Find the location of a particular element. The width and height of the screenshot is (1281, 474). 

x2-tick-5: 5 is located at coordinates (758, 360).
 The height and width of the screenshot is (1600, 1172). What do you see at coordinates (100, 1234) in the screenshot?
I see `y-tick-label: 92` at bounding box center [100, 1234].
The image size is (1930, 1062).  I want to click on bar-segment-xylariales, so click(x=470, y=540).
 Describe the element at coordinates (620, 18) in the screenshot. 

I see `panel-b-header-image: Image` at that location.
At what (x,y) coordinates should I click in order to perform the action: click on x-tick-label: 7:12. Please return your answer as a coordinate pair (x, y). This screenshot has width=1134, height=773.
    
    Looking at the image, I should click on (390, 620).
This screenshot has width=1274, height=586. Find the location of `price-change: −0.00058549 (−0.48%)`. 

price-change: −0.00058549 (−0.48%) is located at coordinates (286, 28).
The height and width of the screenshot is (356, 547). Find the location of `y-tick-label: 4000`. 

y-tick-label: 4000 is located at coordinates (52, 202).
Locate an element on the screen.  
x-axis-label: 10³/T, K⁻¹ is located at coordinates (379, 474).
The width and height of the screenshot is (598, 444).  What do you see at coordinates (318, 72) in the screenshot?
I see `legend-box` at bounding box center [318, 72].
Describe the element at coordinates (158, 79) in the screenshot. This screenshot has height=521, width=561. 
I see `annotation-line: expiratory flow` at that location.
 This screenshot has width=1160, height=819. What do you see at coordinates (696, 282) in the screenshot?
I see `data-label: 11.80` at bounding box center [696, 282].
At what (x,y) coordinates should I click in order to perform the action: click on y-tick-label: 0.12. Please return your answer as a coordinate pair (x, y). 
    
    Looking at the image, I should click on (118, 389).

|---|

Exercise:
Format every line of the rows above as a JSON list of strings, one string per line, leaving out blank lines.

Response:
[
  "Find the location of a particular element. The width and height of the screenshot is (1281, 474). ",
  "x2-tick-5: 5 is located at coordinates (758, 360).",
  " The height and width of the screenshot is (1600, 1172). What do you see at coordinates (100, 1234) in the screenshot?",
  "I see `y-tick-label: 92` at bounding box center [100, 1234].",
  "The image size is (1930, 1062).  I want to click on bar-segment-xylariales, so click(x=470, y=540).",
  " Describe the element at coordinates (620, 18) in the screenshot. ",
  "I see `panel-b-header-image: Image` at that location.",
  "At what (x,y) coordinates should I click in order to perform the action: click on x-tick-label: 7:12. Please return your answer as a coordinate pair (x, y). This screenshot has width=1134, height=773.",
  "    Looking at the image, I should click on (390, 620).",
  "This screenshot has width=1274, height=586. Find the location of `price-change: −0.00058549 (−0.48%)`. ",
  "price-change: −0.00058549 (−0.48%) is located at coordinates (286, 28).",
  "The height and width of the screenshot is (356, 547). Find the location of `y-tick-label: 4000`. ",
  "y-tick-label: 4000 is located at coordinates (52, 202).",
  "Locate an element on the screen.  ",
  "x-axis-label: 10³/T, K⁻¹ is located at coordinates (379, 474).",
  "The width and height of the screenshot is (598, 444).  What do you see at coordinates (318, 72) in the screenshot?",
  "I see `legend-box` at bounding box center [318, 72].",
  "Describe the element at coordinates (158, 79) in the screenshot. This screenshot has height=521, width=561. ",
  "I see `annotation-line: expiratory flow` at that location.",
  " This screenshot has width=1160, height=819. What do you see at coordinates (696, 282) in the screenshot?",
  "I see `data-label: 11.80` at bounding box center [696, 282].",
  "At what (x,y) coordinates should I click in order to perform the action: click on y-tick-label: 0.12. Please return your answer as a coordinate pair (x, y). ",
  "    Looking at the image, I should click on (118, 389)."
]